The third consuming passion of Adenauer's life, the destruction of Social Democracy, finds curiously little mention in Prittie's analysis. Indeed, the structure of Prittie's work raises fundamental questions concerning the proper approach towards an Adenauer biography. Adenauer himself boasted, with ample justification, of his ignorance of economics. His prime interest lay in diplomacy, in the simpler task of manipulating people than managing economies. Yet the German voter, except for a vociferous but unrepresentative minority, has never displayed much interest in foreign policy. Like his British counterpart, he relies resolutely at the polls on the promptings of his pocket. Public opinion has proved much more sensitive, both in Weimar and Bonn, to economic than to diplomatic crises. A majority of Germans did support Adenauer's diplomatic initiatives, but without much enthusiasm. In so far as there was any architect of Christian Democrat electoral triumph in 1953 and 1957, it was Erhard, not Adenauer. Prittie never wrestles with the implications of this in assessing Adenauer's indispensability. Like most men who gloat over their ignorance of economics, Adenauer meant he was an extreme capitalist, tempered, in his case, by private charity, the missing link between Christianity and capitalism. Three of his four conditions for becoming a candidate for the Chancellorship in 1921 involved sweeping capitalistic economic initiatives, including an extension of the working day. In 1926 he had the monumental cheek to argue that it was necessary " to educate the many millions of Social Democratic supporters everywhere in the country towards loyalty to the state and to make them responsible citizens " when they were displaying much more responsibility towards Weimar than Adenauer himself.

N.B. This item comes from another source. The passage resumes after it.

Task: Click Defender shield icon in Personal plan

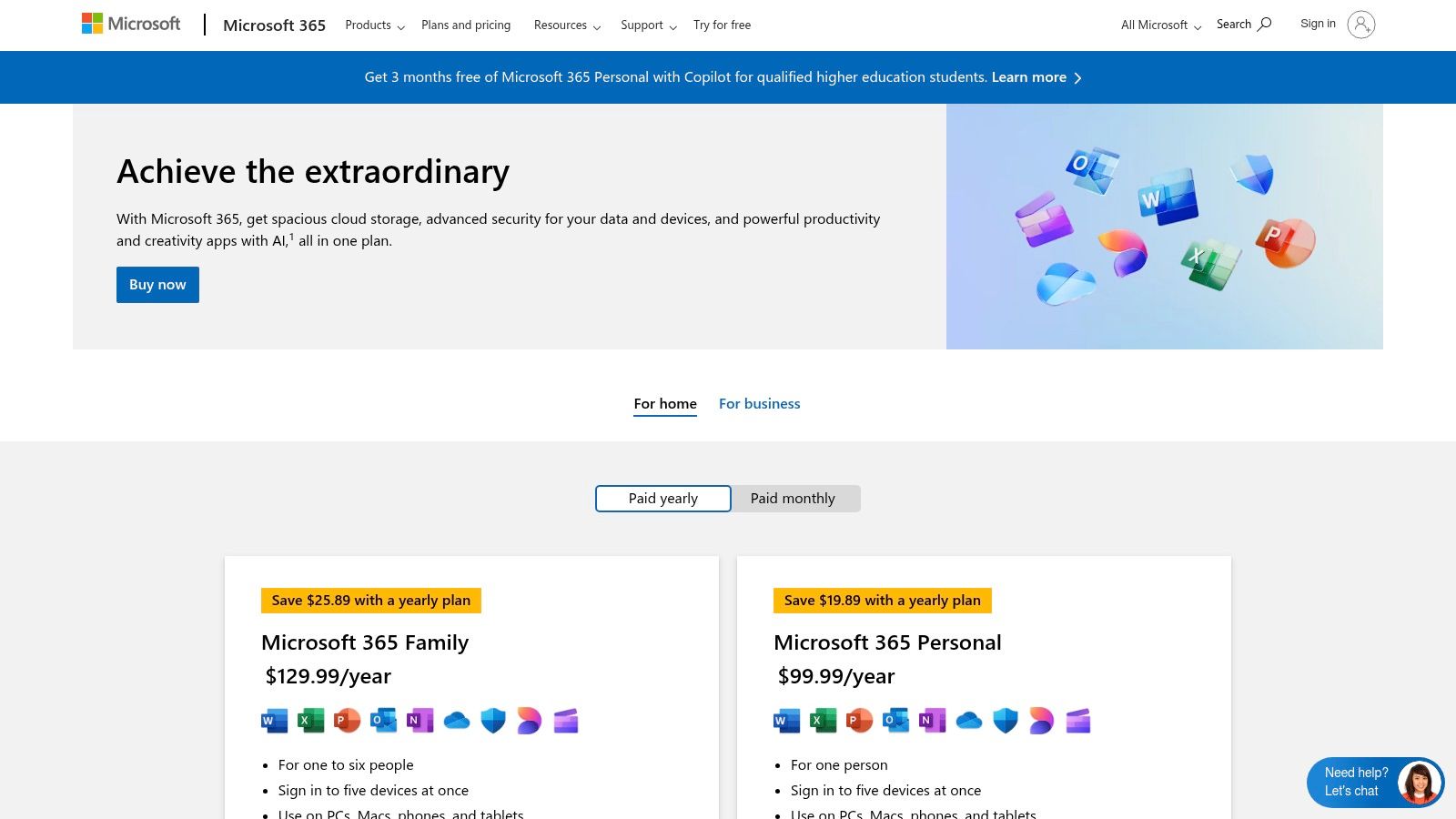Action: click(x=1006, y=721)
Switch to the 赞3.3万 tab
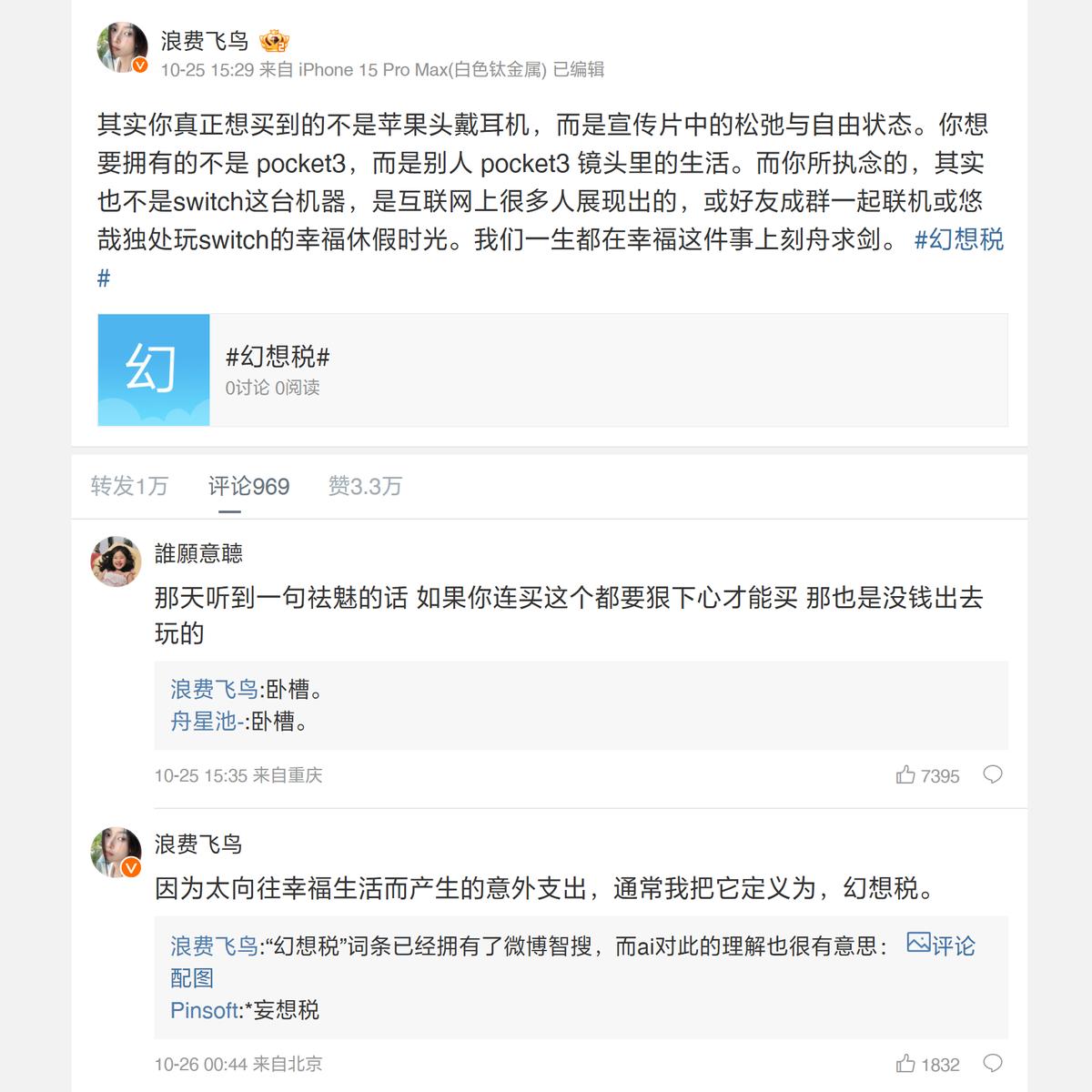 click(x=365, y=486)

As late as 1932 his projected "middle of the road front" was intended to act as a counterweight not only to the Nazis and Communists but also to the Social Democrats, the only real middle of the road party in the country. After 1945 he excluded social reformers from power in his own party on the grounds that their plans were premature — but then, for Adenauer, social reform was permanently premature unless politically necessary. He could afford a relatively indulgent campaign style against the poorly led Social Democrats in the 1950s, but the mask slipped with the boorish references to the more formidable Willy Brandt in the 1961 campaign.
Adenauer's articulate anti-Prussianism has diverted Prittie's attention from his much more fundamental anti-Socialism, even to the extent of suggesting that he found Kurt Schumacher, his main Socialist rival, particularly inimical " as a Prussian." Flow did Adenauer's alleged anti-Prussianism reveal itself? Not in personal appearance. He shaved the upturned points of his beard Gnly when the Kaiser abdicated; he ordered his sons to follow the Prussian skinhead hair style.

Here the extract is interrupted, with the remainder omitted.